Every woman who wants to see more men in her parish church should seriously consider giving up her sanctuary ministry and asking her pastor to appoint a man in her place. If there are not enough men, women can try to bring their husbands in by explaining that they are needed in this ministry that is traditionally done by men.

Jewish law wisely requires a minion for most public prayers. At least ten Jewish men must be present for the prayers to be said aloud. Raised a Jew, I did not go regularly to the synagogue, but on many occasions I was asked to join nine other men so they could pray certain public prayers together. It had the effect of pulling me in. Once in, I found the prayers pleasant and always felt refreshed afterward. Perhaps pulling in men for the sanctuary ministries will work. It is worth a try.

Some of us love our ministries because they give an opportunity to be seen and admired by everyone. Rabbi Yeshua warned us, “Beware of practicing your piety before men in order to be seen by them; for then you will have no reward from your Father who is in heaven” Mt 6:1. Holy Mother Church does not exist to make us happy, but to make us saints.

The Blessing
The Catholic man is the head of his family. St. Paul taught us, “Husbands, love your wives, as Christ loved the church and gave Himself up for her” Eph 5:25. The Catholic husband, modeling Rabbi Yeshua, makes decisions to benefit his family rather than himself. He does not say, “I am the head of this family,” but, “Christ is the head of this family. We will follow him.” When we look at the perfect family, we see that Joseph always obeyed God and protected Jesus and Mary.
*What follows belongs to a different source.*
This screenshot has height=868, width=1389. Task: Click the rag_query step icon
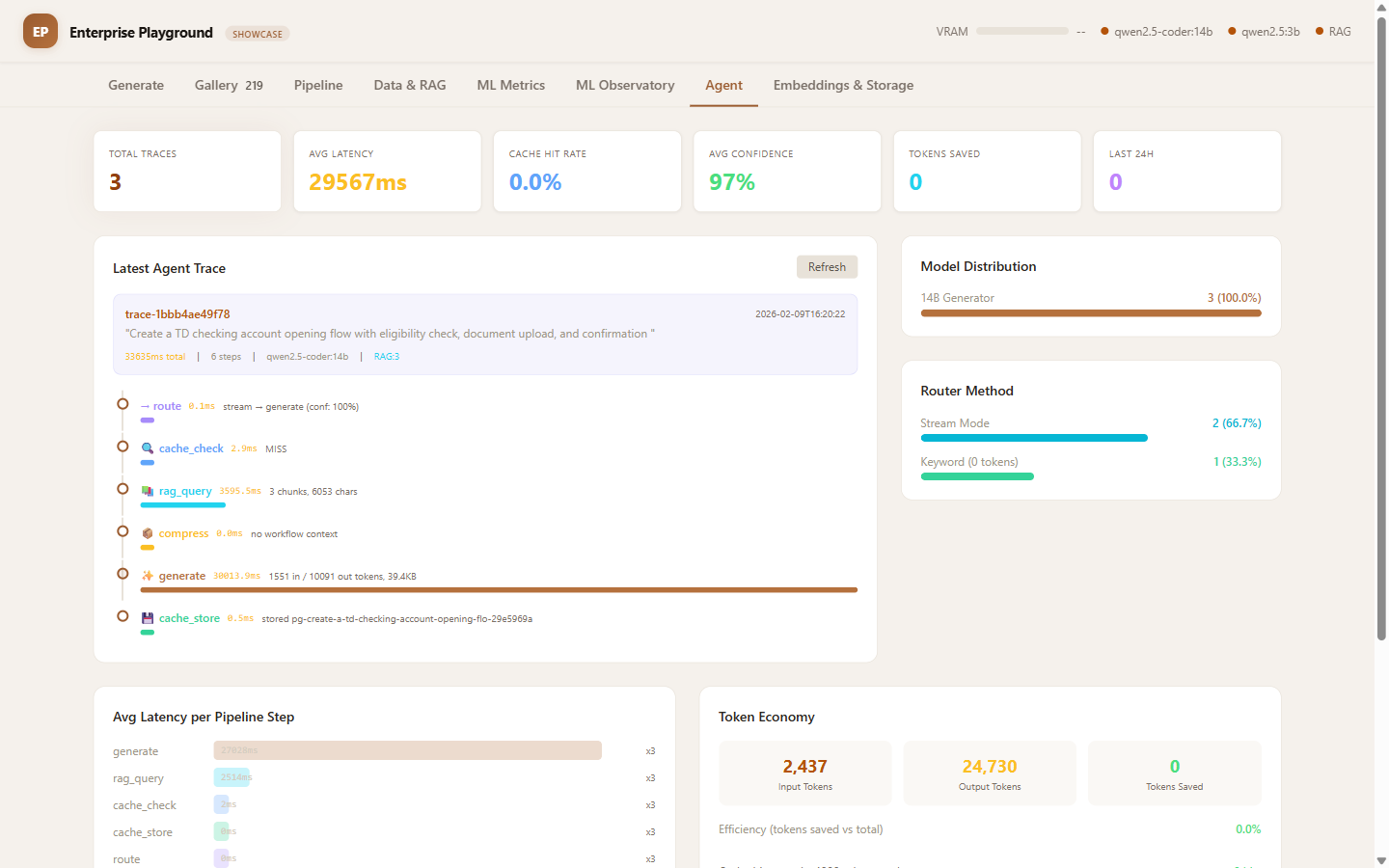pos(148,491)
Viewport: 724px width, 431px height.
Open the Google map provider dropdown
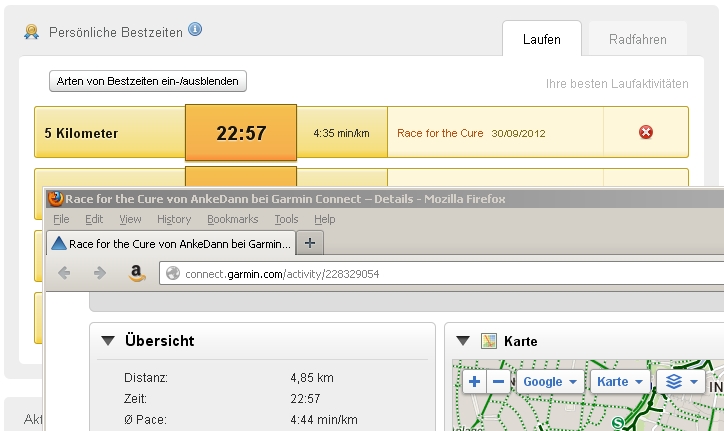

These days, with feminism whistling constantly about our ears, it is hard for a man to be the head of his household in a Catholic sense. Perhaps the tradition of the head of household asking God to bless his family each morning or evening could be helpful. He can place his hands on his wife’s shoulders and say a blessing such as the one God taught to Moses, “The Lord bless you and keep you: The Lord make his face to shine upon you, and be gracious to you: The Lord lift up his countenance upon you, and give you peace” Num 6:24-26. He can repeat it for each of his children. In this way he can make visible his headship while serving the needs of his wife and children ahead of his own.

The Bottom Line
Highlighting the spiritual war in which the Church Militant is our fortress will awaken many more Catholics to the struggle for their immortal souls. It will particularly stir the souls of many men who now see the Church as something for women. Every man, and every woman who loves a man, should report for duty at the parish recruiting center.